Owner of Fit Fantastic, Ali is a master PT (she won Fitness First’s Northern NSW Trainer of the Month last week, no less), kids trainer and health & fitness coach and author. I’ve done some of her spin classes when she covered at my local gym a while back, and she’s deadset awesome.
I asked Ali for some advice for everyone who’s training outdoors this summer. With temperatures in Australia soaring, it’s hot and sunny from early morning through to late evening. We need to exercise accordingly.
Over to you, Ali…
Tips for Training Outdoors in Summer
As the temperature heats up, exercising and playing outdoors becomes more popular so it’s important to prepare yourself to be safe and sun-smart!
Generally the human body is its own self-managed system, regulating temperature through sweating. Some external factors can impact upon this sweat response causing dehydration and electrolyte imbalances, with mild through to severe results.
Intense exercise or extended play in hot weather or high humidity is one factor that can lead to heat illness, with symptoms ranging from muscle cramps, headache, dizziness, light headedness through to life threatening heat emergency and breathing difficulties.

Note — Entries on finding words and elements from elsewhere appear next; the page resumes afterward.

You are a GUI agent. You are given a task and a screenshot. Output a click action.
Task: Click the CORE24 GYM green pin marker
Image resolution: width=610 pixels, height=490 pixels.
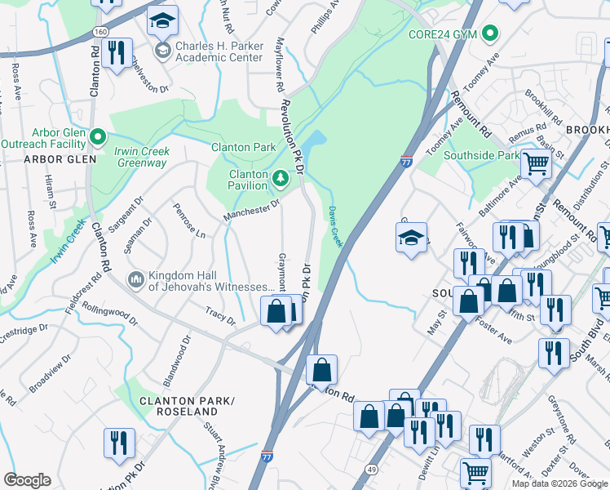(489, 34)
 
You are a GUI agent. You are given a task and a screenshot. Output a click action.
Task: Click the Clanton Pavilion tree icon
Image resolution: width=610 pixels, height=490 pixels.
(280, 177)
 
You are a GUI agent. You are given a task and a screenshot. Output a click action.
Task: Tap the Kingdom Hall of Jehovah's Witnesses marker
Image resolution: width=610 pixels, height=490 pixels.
(136, 280)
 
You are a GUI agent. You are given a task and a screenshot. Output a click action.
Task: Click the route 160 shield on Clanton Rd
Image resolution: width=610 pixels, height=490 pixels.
(99, 30)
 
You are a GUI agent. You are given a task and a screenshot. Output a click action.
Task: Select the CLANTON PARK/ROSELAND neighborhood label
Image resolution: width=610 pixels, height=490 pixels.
(187, 406)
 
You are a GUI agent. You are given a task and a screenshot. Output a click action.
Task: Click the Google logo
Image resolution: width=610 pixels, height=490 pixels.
(27, 480)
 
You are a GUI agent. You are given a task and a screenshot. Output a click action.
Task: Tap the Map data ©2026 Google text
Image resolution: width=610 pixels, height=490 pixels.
(559, 483)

However it’s possible to exercise in warmer weather in a safe and enjoyable manner by taking a few simple precautions:
1. Maintain Fluid Intake and Avoid Hot Foods
Drink plenty of water, and drink BEFORE you get thirsty.

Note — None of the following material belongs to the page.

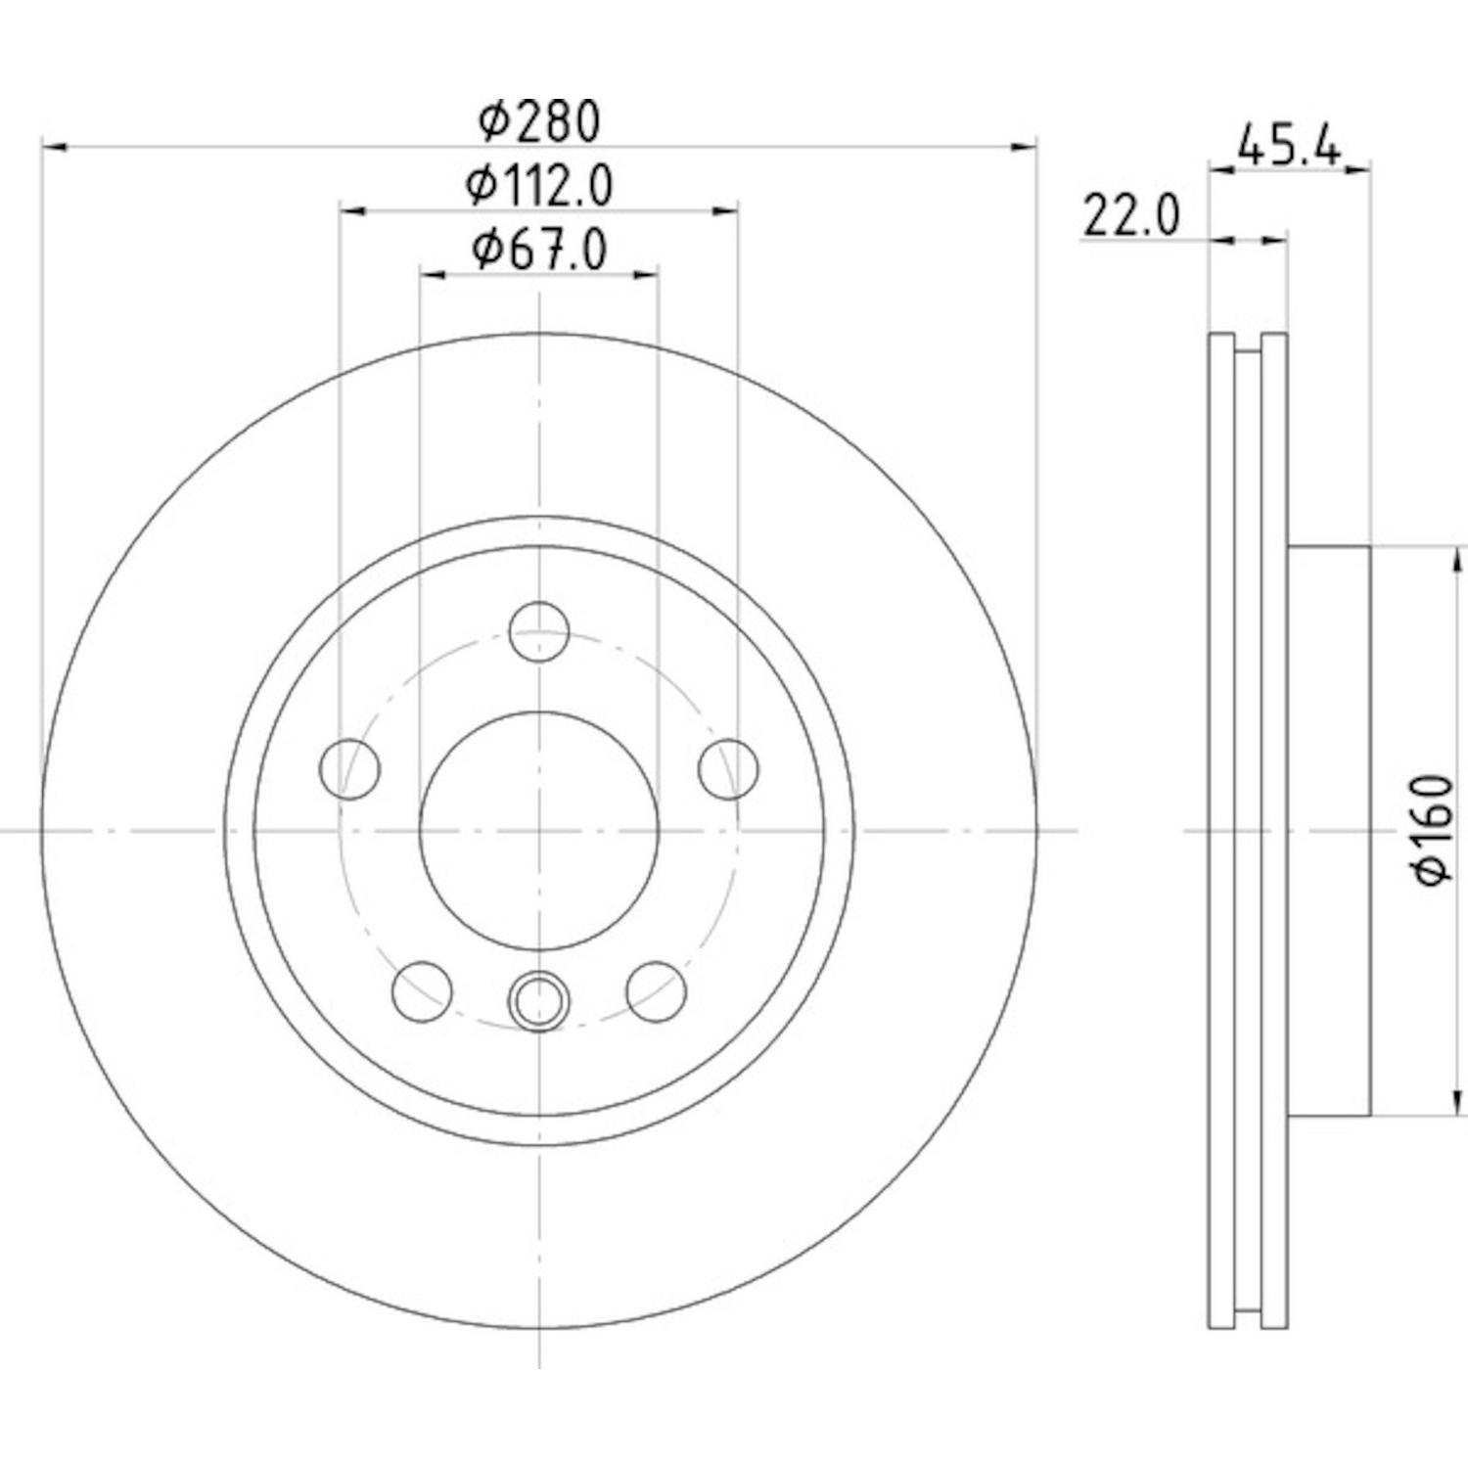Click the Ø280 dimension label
(x=538, y=121)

Exercising in hot and humid conditions causes your body to sweat heavily, with water loss from the bloodstream, and a reduction of your blood volume.
That means your heart has to pump even harder to get the smaller volume of blood to your working muscles, skin and other body parts. If you are feeling thirsty chances are you are already dehydrated.
You should also avoid hot foods, alcohol and heavy foods, which increase your core temperature.
2. Dress Right
Appropriate clothing includes lightweight and loose-fitting materials that allow your body to breathe and sweat naturally.
3. Replace Electrolytes
By choosing a low sugar sports drink you will replace vital salts and minerals leeched from your body through sweating. For best results dilute the sports drink into your water supply and sip throughout your workout.
Kids under 18 should stick with water.
4. Be Sun Smart
Apply adequate amounts of sunscreen to prevent sunburn, which in turn decreases your ability to cool yourself and causes fluid loss. Wear a hat, rash shirts and sunglasses and try to stay in shady or covered areas.
5. Use Common Sense
Listen to your body… Stop if you feel chest pain, short of breath, dizzy, lightheaded, weak, very fatigued, nauseated, or your heart is pounding.
Parents: supervise outdoor play and limit sun and temperature exposure of your kids.
Incorporating these simple tips will enable you to enjoy your workout safely and reap the benefits of a fit body and healthy mind during this crazy time of year.